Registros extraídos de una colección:
--------------------------------
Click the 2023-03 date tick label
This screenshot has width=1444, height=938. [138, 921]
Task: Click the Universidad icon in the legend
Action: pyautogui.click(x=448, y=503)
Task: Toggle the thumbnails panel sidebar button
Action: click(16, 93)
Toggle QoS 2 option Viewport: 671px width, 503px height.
--------------------------------
● Descripción del ejercicio: Convierta las filas anteriores en una lista JSON de cadenas, con una cadena por fila y sin incluir las filas vacías.

● Tarea resuelta:
[
  "Click the 2023-03 date tick label",
  "This screenshot has width=1444, height=938. [138, 921]",
  "Task: Click the Universidad icon in the legend",
  "Action: pyautogui.click(x=448, y=503)",
  "Task: Toggle the thumbnails panel sidebar button",
  "Action: click(16, 93)",
  "Toggle QoS 2 option Viewport: 671px width, 503px height."
]